When finally discharged, I feel my life is over. I have only two people on my side: a kind social worker and my formerly abusive dad. I’m placed in a well-run, supportive group home. Then, for the first time, I’m not lonely or underfed. Fifteen years pass in the group home, and I’m given a subsidized apartment in another housing project. With the support of my dad and a strong desire to tell my story and somehow make some sense of all my suffering, I publish a book about my lived experience, get a job with the Schizophrenia Society and almost by accident find work as a teacher at the same hospital that once confined me. Finally I have come out the other side. But beneath it all I’m still sick.

Flash forward to 2024. I’m now teaching two classes at Alberta Hospital and will soon be facilitating a support group too. I write for magazines and pay close attention to the news. I regularly see reference to mental illness in the media. Recently in Edmonton, a 16-year-old shot and killed two police officers, then turned the gun on his mother, then himself. I learn he was the subject of a mental health call several months earlier. In response, the provincial government promises $8-million in new funding to crisis response teams for mental health calls.

I’m left wondering why more isn’t directed to prevention efforts rather than reacting to the fallout. I wonder why wait lists to see a psychiatrist or a counsellor are preposterously long, with youth often waiting up to two years. Too often, people reach out to me for help with loved ones who have schizophrenia or bipolar disorder. I don’t have solutions, but I know that prevention programs and support for meaningful recovery should be more easily available. When I was finally placed in a supportive group home, these got me through. But thousands of people in Alberta need this help, and we have so few places like this. Parents, young and old, are often the only ones advocating on behalf of their mentally ill child.

Only when I feel fully accepted as a member of society, my mental illness fully out in the open, will I truly feel I was right in returning from Vancouver—that coming home was the right decision.

Psychiatric care perpetuates placelessness—perhaps echoes of the asylum system that didn’t require people to have a home.

Holly: I am struck but not surprised by how long it took Leif to find his way “home.” My own reflections on working in the treatment system make it easy to understand why.

What is it about psychiatric care that continues to perpetuate a sort of placelessness of the people we diagnose with mental illness? Perhaps it’s the echoes of the asylum system that didn’t require people to have a home outside the institutional walls; that imprisoned people, away from the rest of the world. It seems ingrained in our practice to extract the person from their network, which limits possibilities for recovery and the “good life.” We work with some of the most structurally marginalized people. We must incorporate practices that include their sense of place.

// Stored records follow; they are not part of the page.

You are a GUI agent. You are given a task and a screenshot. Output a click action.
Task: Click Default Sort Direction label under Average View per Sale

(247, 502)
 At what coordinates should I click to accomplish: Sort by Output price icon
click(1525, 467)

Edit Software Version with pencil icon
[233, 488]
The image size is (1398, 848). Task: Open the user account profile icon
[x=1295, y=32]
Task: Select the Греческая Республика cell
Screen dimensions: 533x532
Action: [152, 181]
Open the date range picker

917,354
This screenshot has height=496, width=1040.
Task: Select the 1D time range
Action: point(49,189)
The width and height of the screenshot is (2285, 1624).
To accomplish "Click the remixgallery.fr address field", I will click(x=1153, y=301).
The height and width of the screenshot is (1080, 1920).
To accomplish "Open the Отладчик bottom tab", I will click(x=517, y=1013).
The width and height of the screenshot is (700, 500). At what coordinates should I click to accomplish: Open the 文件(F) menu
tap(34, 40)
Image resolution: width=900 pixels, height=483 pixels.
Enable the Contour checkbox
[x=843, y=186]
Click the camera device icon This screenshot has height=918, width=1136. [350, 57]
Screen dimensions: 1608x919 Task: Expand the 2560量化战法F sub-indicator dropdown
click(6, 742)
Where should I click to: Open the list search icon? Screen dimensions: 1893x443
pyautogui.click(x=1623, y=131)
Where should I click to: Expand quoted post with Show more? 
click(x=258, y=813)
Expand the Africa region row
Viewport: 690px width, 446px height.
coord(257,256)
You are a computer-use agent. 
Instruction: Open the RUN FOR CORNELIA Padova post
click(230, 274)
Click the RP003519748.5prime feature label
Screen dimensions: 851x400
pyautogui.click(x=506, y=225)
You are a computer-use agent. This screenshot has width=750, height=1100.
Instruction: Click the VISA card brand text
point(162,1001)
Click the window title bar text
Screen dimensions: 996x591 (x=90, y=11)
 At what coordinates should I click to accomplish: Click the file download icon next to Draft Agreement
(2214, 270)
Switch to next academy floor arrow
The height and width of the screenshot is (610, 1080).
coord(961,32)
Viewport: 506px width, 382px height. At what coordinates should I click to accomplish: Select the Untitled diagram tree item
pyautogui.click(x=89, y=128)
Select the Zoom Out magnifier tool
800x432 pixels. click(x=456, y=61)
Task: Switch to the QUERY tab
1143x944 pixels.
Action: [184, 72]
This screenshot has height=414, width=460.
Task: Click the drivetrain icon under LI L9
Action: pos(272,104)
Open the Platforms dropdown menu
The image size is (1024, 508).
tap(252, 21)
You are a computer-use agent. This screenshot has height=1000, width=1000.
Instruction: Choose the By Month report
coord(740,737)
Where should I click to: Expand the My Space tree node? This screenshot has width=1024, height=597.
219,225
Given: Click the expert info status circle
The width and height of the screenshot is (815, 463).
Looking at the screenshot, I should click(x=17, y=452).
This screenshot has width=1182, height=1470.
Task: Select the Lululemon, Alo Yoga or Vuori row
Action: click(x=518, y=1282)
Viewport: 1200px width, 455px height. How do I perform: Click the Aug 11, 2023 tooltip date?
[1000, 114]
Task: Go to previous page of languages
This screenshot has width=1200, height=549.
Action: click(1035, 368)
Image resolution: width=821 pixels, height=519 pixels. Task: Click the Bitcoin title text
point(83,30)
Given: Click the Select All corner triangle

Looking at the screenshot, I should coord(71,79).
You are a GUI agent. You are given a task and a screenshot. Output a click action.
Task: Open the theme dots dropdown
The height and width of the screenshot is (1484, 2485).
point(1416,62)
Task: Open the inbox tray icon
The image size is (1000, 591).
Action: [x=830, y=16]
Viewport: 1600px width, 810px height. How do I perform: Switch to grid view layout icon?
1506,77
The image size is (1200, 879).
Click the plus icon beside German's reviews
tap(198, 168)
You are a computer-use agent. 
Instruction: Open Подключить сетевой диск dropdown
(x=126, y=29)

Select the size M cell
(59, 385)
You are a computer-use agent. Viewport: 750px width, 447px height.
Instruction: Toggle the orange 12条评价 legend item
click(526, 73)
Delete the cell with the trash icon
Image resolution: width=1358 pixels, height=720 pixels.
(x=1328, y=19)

Who we are as individuals and what we feel can both create place and be created in place. Home, then, is more than a house or apartment—it is a place of meaning and belonging, achieved by the careful arrangement of people, objects and ideas. These arrangements shift, and may be precarious, so they require constant attention and care.

Nowhere does the issue of place and belonging seem more relevant than in the current discourse around mental illness. In Canada it is estimated that at least one in five people experience a mental illness each year. Risk factors for poor prognosis and recovery include some of the social determinants for mental illness: poverty, trauma, social isolation and poor housing. Our continued focus on funding crises and acute short-term responses to mental illness does little to change the possibilities for people to find and keep a home and a place of belonging and safety. Our healthcare system needs to reconceptualize home not just as a simple address but rather as a stabilizing set of careful and meaningful social and material arrangements, a necessity for people living with mental illness.

 

Holly Symonds-Brown is an assistant professor of nursing at the University of Alberta.

Leif Gregersen is an Edmonton author and mental health advocate.